Sobre Abuja, la ciudad esta mucho mejor de lo que esperaba. Es una ciudad muy bien planeada con 30 años apenas de historia y construida especialmente, tal como fue Brasilia, para evitar las disputas internas como capital de esta Interesante República. Calles amplias pero con poco alumbrado donde las reglas de tránsito son meras recomendaciones para los conductores.
Comí cosas que no quise preguntar, algunas buenas otras malas y en una ocasión me puse una mega enchilada que gracias a la Star apenas la libré. Mucho arroz y pollo en el menú y por lo general el plato principal siempre estaba muy condimentado. El primer día hubo algunos problemas de estómago pero lo atribuí a que me lave los dientes con el agua de grifo, después de esto solo agua embotellada … y Star, todo sea por la salud.

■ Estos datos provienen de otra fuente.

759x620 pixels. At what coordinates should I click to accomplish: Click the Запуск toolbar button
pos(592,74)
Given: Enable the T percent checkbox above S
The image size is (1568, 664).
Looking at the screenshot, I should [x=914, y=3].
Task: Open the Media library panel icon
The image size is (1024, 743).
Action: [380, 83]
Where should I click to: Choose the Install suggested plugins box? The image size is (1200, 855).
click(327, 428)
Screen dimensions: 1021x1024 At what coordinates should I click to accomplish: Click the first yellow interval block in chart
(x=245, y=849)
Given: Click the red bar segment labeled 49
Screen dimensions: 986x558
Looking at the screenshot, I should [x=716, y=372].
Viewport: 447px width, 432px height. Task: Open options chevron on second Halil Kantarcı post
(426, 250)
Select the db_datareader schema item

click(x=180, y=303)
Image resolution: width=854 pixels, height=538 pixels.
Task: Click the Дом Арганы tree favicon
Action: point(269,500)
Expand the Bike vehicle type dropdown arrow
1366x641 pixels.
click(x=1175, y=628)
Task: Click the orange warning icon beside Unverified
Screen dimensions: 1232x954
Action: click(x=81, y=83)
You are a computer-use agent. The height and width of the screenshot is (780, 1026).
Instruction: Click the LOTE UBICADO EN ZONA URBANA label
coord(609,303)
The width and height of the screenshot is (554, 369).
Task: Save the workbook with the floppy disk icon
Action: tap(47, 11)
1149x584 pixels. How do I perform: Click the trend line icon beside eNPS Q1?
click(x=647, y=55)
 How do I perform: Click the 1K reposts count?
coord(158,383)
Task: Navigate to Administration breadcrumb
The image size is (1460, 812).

Solo tuve una salida a la ciudad y fue a un mercado local donde posteriormente, cuando tenga mejor conectividad subiré las fotos del paseíto. Del mercado salí con 6 yardas de tela nigeriana y 4 CD de música local (pirata por supuesto), artesanías casi inexistentes. El problema fue que el hotel no es muy céntrico además que no era recomendable salir debido a los índices de criminalidad, nadie te recomendaba aventurarte por tu cuenta. Así que mis impresiones de Abuja se limita a los tramos del aeropuerto-hotel-aeropuerto, la salida al mercado y una mas al centro de convenciones a un evento social.
Esta noche nos despedimos por sexta vez de este interesante continente. Próxima parada, Tallin.